According to the results indicated in Table 3, the use of 0.7% styrene-acrylate in the positive plasticized electrode (Ref: B) probably degrades the initial electric performances due to the loss of material of the electrode.

Similarly, when the EVA amount is less than 0.25% (Ref: D), the mechanical performance is insufficient in order to obtain satisfactory performances and a life span.

On the other hand, 0.7% EVA (Ref: E), the initial electrical performances are equivalent to those obtained with a foam electrode (Ref: A) and the life cycle at 40° C. is markedly improved: from 117 cycles with 0.7% styrene acrylate (Ref: B) to 423 cycles with 0.7% EVA (Ref: E).

Claims

1. A positive plasticized electrode comprising a conductive metal support and a paste comprising an electro-chemically-active material and a binder;

the binder comprising at least an ethylene-vinyl acetate copolymer representing at least about 0.25%-1% by weight of the weight of said paste.

the binder comprising neither polystyrene nor butadiene copolymer.

2. Electrode according to claim 1, in which the ethylene-vinyl acetate copolymer represents at least 30% of the weight of the binder.

3. Electrode according to claim 1, in which the percentage by weight of the vinyl acetate group represents 10-95% of the weight of the ethylene vinyl acetate copolymer.

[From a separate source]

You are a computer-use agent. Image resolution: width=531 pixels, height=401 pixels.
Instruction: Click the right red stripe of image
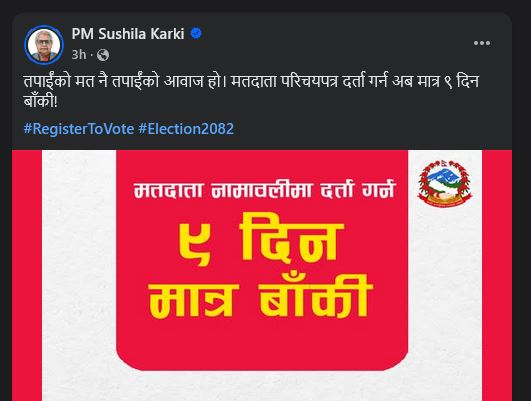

4. Electrode according to claim 1, in which the ethylene-vinyl acetate copolymer represents 0.25-0.8% by weight of the weight of said paste.

5. Electrode according to claim 1, in which the binder contains a fluorinated polymer.

6. Electrode according to claim 5, in which the fluorinate polymer is polytetrafluoroethylene.

7. Electrode according to claim 1, in which the binder contains a polymer with an acrylate function.

8. Electrode according to claim 7, in which the polymer with an acrylate function is chosen in the group comprising a styrene-acrylate copolymer, a poly(meth)acrylate, a styrene-maleic anhydride copolymer.

9. Electrode according to claim 1, in which the binder contains a compound of silane type.

10. Electrode according to claim 1, also comprising fibres.

11. Electrode according to claim 10, in which the fibres are polypropylene fibres.

12. Electrode according to claim 10, in which the quantity of fibres added is less than approximately 1.5% of the weight of the paste.

13. Electrode according to claim 1, in which the conductive metal support is two-dimensional.

14. Electrode according to claim 1, in which the electrode is the positive electrode of an alkaline battery.

15. Electrode according to claim 14, in which the electrochemically-active material is a compound based on nickel hydroxide.

16. Electrode according to claim 1, which is the negative electrode of an alkaline electrolyte battery.

17. Alkaline electrolyte battery comprising an electrode according to claim 1.

18. Electrode comprising a conductive metal support and a paste comprising an electrochemically-active material and a binder;

the binder comprising at least an ethylene-vinyl acetate copolymer representing about 0.25-1% by weight of the weight of said paste;

the ethylene-vinyl acetate copolymer representing at least 80% of the weight of the binder.